_What to produce_
Which lines of the entries below contain the string "left"? Copy each one.

Source records
##########

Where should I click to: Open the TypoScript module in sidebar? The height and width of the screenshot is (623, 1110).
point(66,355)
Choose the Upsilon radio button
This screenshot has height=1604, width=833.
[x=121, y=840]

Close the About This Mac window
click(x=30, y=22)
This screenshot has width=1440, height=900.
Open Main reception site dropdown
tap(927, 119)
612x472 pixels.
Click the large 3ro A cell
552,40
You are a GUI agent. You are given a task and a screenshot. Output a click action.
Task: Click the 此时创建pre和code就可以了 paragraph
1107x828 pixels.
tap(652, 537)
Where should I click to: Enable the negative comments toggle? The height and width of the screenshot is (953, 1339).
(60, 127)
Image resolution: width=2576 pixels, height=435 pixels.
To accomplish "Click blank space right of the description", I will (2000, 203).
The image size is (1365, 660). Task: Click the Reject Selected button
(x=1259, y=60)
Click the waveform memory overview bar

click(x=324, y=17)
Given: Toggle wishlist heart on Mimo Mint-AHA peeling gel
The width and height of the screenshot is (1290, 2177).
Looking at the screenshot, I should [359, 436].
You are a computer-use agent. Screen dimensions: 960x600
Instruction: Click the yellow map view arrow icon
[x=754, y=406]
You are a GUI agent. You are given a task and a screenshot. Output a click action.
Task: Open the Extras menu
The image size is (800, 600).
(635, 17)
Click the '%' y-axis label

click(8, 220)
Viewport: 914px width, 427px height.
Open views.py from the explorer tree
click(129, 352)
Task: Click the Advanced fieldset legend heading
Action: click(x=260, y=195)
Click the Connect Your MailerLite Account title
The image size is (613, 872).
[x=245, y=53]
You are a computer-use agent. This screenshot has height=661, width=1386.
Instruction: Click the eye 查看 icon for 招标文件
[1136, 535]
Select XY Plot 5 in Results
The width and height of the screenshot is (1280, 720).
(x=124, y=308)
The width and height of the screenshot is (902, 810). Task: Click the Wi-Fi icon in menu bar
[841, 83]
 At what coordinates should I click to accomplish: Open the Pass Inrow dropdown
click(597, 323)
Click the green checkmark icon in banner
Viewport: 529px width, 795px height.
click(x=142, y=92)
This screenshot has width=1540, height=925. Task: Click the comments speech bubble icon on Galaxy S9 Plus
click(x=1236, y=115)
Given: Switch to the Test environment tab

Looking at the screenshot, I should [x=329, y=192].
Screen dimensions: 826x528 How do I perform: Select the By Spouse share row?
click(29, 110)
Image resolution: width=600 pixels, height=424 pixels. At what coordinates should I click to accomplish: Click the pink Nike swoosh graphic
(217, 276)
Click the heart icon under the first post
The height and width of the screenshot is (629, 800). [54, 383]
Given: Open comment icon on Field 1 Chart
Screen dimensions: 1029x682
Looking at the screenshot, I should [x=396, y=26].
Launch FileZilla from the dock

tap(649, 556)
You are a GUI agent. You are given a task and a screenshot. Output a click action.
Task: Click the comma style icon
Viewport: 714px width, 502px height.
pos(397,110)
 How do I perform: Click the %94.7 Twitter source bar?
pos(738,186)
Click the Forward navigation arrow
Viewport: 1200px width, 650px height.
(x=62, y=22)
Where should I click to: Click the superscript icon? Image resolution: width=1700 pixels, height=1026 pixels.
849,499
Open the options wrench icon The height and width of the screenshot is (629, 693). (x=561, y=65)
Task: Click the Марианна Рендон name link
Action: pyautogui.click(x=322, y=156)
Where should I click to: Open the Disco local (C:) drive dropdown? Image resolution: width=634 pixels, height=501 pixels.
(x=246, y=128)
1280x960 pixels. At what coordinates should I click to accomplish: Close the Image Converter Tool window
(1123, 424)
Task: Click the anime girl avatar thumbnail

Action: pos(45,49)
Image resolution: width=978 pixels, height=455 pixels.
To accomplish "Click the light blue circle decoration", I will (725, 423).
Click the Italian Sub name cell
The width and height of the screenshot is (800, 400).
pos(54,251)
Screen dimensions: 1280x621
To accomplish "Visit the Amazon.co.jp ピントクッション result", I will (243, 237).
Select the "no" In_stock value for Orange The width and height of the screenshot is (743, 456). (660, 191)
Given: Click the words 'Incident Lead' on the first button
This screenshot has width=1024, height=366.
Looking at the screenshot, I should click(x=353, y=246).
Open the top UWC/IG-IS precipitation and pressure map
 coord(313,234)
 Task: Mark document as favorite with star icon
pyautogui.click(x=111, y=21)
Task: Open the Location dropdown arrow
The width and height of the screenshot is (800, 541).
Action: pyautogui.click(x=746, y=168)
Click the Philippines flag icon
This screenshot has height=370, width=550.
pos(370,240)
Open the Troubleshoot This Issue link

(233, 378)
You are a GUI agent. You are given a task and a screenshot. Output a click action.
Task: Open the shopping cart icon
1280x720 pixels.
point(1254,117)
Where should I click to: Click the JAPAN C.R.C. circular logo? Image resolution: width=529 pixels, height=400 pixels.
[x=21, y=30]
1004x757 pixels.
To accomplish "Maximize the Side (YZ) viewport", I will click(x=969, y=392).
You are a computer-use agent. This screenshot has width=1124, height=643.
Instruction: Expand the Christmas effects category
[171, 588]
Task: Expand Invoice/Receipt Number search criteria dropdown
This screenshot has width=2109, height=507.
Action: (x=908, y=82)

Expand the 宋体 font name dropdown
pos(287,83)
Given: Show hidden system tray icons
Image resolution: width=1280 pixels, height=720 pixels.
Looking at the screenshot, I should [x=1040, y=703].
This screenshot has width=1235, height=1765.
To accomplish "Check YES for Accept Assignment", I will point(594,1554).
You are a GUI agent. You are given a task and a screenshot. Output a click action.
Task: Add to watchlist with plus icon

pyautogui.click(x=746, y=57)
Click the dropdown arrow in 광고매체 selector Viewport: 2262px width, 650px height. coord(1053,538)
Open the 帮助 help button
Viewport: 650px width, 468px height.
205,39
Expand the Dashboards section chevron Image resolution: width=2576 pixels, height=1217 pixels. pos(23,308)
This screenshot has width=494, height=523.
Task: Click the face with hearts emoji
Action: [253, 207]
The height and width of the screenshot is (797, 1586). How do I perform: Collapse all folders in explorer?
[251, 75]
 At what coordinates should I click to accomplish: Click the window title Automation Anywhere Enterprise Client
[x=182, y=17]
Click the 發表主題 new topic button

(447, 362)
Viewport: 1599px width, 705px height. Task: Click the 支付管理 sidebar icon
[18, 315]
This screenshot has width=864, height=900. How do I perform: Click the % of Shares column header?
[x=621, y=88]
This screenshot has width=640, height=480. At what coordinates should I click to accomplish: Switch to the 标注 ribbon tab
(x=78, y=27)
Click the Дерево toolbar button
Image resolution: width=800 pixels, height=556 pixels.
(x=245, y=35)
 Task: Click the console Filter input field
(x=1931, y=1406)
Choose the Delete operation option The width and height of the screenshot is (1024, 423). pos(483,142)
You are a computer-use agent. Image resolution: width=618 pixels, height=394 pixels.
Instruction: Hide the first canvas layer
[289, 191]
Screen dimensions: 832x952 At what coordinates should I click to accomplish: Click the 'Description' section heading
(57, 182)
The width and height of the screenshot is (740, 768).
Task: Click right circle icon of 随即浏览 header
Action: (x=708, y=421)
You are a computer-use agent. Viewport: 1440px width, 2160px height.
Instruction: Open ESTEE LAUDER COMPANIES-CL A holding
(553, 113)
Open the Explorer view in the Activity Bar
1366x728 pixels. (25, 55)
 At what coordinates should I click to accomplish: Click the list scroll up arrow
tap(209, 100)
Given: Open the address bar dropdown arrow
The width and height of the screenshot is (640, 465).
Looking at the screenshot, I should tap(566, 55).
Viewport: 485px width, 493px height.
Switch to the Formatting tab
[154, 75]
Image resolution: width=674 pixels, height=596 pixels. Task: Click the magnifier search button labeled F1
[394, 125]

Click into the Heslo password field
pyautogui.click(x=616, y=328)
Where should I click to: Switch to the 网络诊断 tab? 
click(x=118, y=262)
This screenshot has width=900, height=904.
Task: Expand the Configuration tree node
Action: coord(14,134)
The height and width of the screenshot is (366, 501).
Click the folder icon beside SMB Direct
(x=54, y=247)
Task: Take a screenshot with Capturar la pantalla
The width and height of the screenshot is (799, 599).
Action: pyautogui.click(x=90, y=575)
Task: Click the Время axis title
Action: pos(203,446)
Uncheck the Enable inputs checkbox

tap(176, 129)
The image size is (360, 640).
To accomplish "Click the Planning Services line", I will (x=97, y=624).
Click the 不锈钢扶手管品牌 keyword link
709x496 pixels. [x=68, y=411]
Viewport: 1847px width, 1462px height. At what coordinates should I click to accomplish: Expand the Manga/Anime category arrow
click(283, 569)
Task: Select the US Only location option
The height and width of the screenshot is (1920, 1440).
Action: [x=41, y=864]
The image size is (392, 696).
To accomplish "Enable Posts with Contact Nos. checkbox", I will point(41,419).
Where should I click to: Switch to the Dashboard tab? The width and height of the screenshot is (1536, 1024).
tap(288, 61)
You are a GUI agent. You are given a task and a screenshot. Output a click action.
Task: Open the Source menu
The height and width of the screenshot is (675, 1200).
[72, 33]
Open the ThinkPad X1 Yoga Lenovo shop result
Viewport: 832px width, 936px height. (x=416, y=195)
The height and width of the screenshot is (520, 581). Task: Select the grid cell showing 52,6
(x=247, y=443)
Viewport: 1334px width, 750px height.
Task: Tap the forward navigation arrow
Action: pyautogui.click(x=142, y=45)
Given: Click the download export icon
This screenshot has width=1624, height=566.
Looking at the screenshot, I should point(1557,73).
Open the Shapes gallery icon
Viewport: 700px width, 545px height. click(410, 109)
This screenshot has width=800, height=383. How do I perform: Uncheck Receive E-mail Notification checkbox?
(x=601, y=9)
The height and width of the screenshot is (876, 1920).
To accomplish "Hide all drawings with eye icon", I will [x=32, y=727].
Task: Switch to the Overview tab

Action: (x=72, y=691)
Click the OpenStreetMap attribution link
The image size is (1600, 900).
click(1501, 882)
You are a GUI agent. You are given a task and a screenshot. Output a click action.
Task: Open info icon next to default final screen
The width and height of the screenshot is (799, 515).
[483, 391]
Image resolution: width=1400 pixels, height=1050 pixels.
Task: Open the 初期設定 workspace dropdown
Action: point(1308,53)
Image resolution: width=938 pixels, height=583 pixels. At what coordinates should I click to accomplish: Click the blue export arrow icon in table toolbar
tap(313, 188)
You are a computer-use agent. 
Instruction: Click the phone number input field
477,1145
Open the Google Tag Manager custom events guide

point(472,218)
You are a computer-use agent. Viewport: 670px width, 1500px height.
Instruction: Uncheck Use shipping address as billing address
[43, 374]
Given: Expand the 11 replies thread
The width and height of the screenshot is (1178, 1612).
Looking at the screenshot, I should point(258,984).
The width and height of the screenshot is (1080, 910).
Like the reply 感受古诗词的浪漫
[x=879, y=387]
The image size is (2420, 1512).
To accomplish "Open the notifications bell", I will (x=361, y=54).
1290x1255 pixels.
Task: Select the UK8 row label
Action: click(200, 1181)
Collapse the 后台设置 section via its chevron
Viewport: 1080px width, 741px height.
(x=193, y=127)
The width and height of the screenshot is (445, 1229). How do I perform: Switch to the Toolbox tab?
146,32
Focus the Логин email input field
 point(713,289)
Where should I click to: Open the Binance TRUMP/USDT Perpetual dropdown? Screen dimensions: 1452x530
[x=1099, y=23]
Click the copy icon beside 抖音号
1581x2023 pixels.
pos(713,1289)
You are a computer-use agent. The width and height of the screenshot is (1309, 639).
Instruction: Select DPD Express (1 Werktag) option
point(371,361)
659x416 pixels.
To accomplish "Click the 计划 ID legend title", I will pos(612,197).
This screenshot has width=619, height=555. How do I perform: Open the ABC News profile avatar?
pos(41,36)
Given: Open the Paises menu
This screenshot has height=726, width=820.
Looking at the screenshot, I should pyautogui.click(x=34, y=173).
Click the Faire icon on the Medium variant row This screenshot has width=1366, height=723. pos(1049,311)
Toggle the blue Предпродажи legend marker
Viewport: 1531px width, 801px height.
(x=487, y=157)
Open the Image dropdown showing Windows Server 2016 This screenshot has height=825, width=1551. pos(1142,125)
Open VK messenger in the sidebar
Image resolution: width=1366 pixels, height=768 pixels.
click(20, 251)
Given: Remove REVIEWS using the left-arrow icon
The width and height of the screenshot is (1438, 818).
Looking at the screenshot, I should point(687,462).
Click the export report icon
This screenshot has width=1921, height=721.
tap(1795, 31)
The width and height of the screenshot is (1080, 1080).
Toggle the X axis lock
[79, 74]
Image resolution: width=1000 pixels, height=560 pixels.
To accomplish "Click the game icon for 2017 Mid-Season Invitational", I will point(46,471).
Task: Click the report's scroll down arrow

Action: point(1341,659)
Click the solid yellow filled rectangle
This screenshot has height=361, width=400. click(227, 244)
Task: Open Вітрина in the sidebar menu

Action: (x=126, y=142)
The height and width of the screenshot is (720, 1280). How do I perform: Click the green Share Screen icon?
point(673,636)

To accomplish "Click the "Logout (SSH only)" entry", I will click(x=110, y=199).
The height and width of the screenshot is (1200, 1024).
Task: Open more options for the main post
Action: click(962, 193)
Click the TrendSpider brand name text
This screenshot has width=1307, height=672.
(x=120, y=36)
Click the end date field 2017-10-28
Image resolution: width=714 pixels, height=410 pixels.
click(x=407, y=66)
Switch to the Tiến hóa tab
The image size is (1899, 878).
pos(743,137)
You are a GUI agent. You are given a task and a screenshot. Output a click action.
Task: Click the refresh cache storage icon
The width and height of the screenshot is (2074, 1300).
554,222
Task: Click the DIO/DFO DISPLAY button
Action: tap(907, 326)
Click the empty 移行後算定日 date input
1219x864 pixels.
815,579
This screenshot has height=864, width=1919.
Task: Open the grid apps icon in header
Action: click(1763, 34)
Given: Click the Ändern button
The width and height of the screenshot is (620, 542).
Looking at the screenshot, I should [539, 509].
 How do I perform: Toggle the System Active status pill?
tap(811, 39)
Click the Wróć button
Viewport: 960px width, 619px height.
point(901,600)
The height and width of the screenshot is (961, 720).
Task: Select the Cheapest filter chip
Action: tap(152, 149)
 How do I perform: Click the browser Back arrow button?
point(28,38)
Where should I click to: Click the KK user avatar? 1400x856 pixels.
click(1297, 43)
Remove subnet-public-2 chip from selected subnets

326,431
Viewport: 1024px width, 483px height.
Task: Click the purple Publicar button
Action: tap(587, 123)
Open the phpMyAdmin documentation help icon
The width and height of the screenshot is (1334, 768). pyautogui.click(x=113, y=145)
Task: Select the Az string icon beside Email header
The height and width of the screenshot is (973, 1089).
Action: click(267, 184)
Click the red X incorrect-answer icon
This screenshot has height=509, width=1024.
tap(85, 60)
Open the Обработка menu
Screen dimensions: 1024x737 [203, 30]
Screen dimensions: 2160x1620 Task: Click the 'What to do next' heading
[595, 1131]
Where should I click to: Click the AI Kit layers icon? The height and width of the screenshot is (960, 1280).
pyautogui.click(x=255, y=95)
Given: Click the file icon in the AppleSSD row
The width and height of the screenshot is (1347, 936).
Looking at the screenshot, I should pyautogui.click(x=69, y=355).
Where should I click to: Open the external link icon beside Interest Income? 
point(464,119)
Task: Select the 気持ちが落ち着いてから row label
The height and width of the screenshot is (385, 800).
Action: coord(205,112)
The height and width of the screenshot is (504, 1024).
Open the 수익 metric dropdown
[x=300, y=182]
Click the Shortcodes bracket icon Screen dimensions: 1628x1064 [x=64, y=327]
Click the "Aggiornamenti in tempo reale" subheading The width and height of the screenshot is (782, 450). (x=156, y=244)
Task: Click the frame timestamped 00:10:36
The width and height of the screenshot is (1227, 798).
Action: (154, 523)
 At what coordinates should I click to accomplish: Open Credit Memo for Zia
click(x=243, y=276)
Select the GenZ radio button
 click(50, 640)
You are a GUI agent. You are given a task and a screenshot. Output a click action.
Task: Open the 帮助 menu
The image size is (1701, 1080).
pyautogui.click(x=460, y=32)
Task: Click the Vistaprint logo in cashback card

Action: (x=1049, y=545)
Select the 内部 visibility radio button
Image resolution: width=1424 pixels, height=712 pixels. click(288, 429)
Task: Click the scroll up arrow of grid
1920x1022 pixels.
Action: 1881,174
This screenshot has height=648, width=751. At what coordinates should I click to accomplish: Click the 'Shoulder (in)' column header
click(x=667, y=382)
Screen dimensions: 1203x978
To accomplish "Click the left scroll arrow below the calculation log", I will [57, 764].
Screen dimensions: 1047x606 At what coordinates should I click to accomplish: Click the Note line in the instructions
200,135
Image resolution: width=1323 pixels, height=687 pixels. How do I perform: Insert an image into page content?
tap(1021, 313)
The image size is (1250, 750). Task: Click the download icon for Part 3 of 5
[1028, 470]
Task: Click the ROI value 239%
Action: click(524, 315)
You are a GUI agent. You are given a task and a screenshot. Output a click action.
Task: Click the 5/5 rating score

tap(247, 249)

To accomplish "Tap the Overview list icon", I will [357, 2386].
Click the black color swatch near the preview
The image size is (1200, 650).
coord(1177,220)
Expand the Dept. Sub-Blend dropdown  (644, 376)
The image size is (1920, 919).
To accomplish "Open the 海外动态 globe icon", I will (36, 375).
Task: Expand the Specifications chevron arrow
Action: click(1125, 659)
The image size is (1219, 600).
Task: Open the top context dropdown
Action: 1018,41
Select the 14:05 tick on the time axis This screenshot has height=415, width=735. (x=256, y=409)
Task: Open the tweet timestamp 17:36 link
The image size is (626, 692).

##########

_Response to this task_
Given: Remove REVIEWS using the left-arrow icon
To accomplish "Click the left scroll arrow below the calculation log", I will [57, 764].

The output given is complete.